Search the entries for the word "computer" and pull out each line that has it.

Stored data
• • • • •
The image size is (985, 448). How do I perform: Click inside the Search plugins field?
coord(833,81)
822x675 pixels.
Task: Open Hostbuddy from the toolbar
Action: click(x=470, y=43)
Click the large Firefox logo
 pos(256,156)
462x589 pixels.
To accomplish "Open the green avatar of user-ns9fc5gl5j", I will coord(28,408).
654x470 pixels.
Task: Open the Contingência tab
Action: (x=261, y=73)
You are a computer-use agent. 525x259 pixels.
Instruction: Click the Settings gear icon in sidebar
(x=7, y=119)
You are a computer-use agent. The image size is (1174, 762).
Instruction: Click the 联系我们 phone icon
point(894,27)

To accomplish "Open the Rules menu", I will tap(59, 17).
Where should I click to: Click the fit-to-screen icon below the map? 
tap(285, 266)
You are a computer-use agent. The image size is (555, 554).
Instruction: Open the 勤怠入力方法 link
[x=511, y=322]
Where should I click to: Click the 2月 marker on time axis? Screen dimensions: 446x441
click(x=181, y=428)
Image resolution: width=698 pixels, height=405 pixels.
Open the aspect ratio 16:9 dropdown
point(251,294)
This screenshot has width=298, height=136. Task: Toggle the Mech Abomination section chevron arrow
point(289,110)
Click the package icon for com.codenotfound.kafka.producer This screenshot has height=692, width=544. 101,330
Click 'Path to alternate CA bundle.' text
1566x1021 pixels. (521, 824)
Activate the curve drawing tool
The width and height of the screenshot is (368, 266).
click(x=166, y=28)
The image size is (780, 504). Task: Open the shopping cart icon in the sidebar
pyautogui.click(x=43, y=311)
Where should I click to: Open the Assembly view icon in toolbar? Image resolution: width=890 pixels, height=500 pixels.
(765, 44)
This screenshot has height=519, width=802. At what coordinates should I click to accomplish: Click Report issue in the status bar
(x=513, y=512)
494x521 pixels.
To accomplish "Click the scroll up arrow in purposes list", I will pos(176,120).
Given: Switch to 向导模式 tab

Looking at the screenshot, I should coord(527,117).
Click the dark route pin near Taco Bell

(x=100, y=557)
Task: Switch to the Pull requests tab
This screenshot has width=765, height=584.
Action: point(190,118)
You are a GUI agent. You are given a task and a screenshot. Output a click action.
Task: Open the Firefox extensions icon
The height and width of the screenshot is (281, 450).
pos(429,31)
• • • • •
• [Written solution]
You are a computer-use agent. 525x259 pixels.
You are a computer-use agent. The image size is (1174, 762).
You are a computer-use agent. The image size is (555, 554).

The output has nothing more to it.